Continuing with FIG. 1, the drilling system 1 can include a surface motor (not shown) located at the surface 3 that applies torque to the drill string 6 via a rotary table or top drive (not shown) and a downhole motor (not shown), or “mud motor,” disposed along the drill string 6 and operably coupled to the drill bit 2. Operation of the surface and downhole motor cause the drill string 6 and drill bit 2 to rotate and drill into the formation 5. Further, during the drilling operation, a pump 16 pumps drilling fluid 18 downhole through an internal passage of the drill string 6 to the drill bit 2. The drilling fluid 18 exits the bit 2 flows upward to the surface 3 through the annular passage between wall 11 of the bore 4 and the drill string 6, where, after cleaning, it is circulated back down the drill string 6 by the mud pump 16.

The drilling system 1 is configured to drill the borehole or well 4 into the earthen formation 5 along a vertical direction V and an offset direction O that is offset from or deviated from the vertical direction V. Although a vertical bore 4 is illustrated, the drilling system 1 and components thereof as described herein can be used for a directional drilling operations whereby a portion of the bore 4 is offset from the vertical direction V along the offset direction O. The drill string 6 is typically formed of sections of drill pipe joined along a longitudinal central axis 13. The drill sting 6 is supported at its uphole end 19 by the Kelly or top drive and extends toward the drill bit 2 along a downhole direction D. The downhole direction D is the direction from the surface 3 toward the drill bit 2 while an uphole direction U is opposite to the downhole direction D. Accordingly, “downhole,” “downstream” or similar words used in this description refers to a location that is closer toward the drill bit 2 than the surface 3, relative to a point of reference. “Uphole,” “upstream,” and similar words refers to a location that is closer to the surface 3 than the drill bit 2, relative to a point of reference.

Continuing with FIG. 1, the mud pulse telemetry system 10 can include all or a portion of the MWD tool 20. The MWD tool 20 includes a plurality of sensors 8, an encoder 24, a power source 14, and a transmitter (or transceiver) for communication with the pulser 12. The MWD tool 20 can also include a controller having a processor and memory.
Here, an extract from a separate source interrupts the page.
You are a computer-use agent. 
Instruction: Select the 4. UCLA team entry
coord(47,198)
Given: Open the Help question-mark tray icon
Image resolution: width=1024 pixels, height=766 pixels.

The MWD tool 20 obtains drilling information via the sensors 8. Exemplary drilling information may include data indicative of the drilling direction of the drill bit 2, such as azimuth, inclination, and tool face angle. While MWD tool 20 is illustrated, a logging-while-drilling (LWD) tool may be used in combination with or in lieu of the MWD tool 20. The power source 14 can be battery, turbine alternator-generator, or a combination of both.

Continuing with FIG. 1, the mud pulse telemetry system 10 can include one or more up to all of the components of the surface system 200. The surface system 200 includes one or more computing devices 210, a pressure sensor 212, and a pulser device 224. The pressure sensor 212 may be a transducer that senses pressure pulses in the drilling fluid 18. The pulser device 224, which may be a valve, is located at the surface 3 and is capable of generating pressure pulses in the drilling fluid 18. The surface system 200 can include any suitable computing device 210 configured to host software applications that process drilling data encoded in the pressure pulses and further monitor and analyze drilling operations based on the decoded drilling operation. The computing device includes a processing portion, a memory portion, an input/output portion, and a user interface (UI) portion. The input/output portions can include receiver and transceivers for detecting signals from the pressure sensor. Demodulators can be used to process received signals and are configured to demodulate received signals into drilling data that is stored in the memory portion for access by the processing portion as needed. It will be understood that the computing device 210 can include any appropriate device, examples of which include a desktop computing device, a server computing device, or a portable computing device, such as a laptop, tablet or smart phone.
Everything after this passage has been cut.